Sensory attributes of beer are directly linked to perceived foam-related parameters and beer color. In a study published in the Journal of Food Science, researchers developed an objective predictive model using machine learning modeling to assess the intensity levels of sensory descriptors in beer using the physical measurements of color and foam‐related parameters.

The researchers used a robotic pourer (RoboBEER) to obtain 15 color and foam‐related parameters from 22 different commercial beer samples. They then conducted a sensory session using quantitative descriptive analysis with trained panelists to assess the intensity of 10 beer descriptors.
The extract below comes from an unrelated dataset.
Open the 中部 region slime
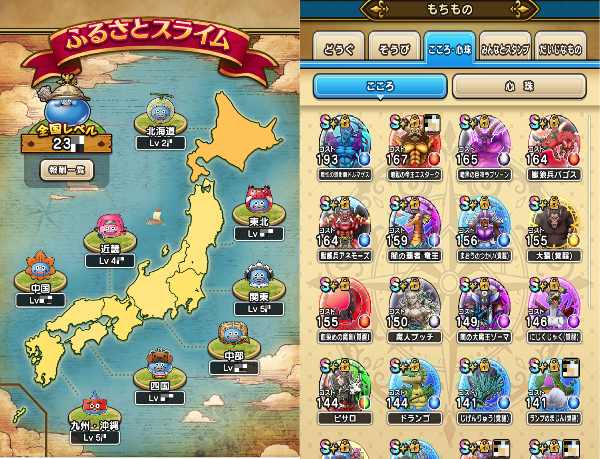The height and width of the screenshot is (459, 600). (234, 335)
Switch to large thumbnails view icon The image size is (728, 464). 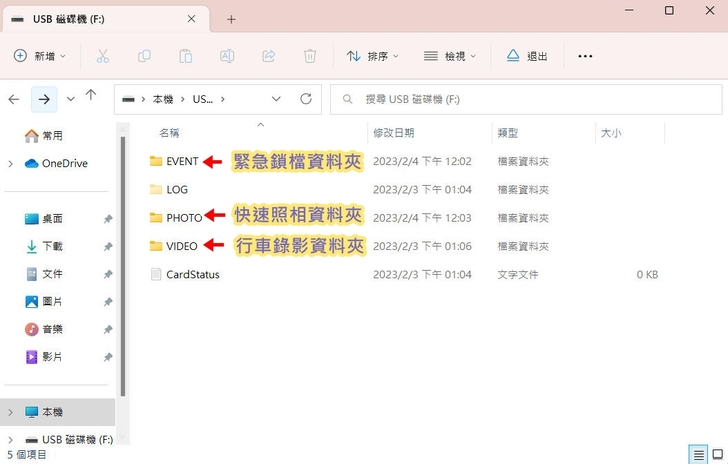[x=716, y=454]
The results showed that the principal component analysis explained 64% of data variability with correlations found between foam‐related descriptors from sensory and RoboBEER, such as the positive and significant correlation between carbon dioxide and carbonation mouthfeel, correlation of viscosity to sensory, and maximum volume of foam and total lifetime of foam.

Using the RoboBEER parameters as inputs, an artificial neural network (ANN) regression model showed high correlation to predict the intensity levels of 10 related sensory descriptors such as yeast, grains and hops aromas, hops flavor, bitter, sour and sweet tastes, viscosity, carbonation, and astringency.

The researchers concluded that “the use of RoboBEER to assess beer quality showed to be a reliable, objective, accurate, and less time‐consuming method to predict sensory descriptors compared to trained sensory panels. Hence, this method could be useful as a rapid screening procedure to evaluate beer quality at the end of the production line for industry applications.”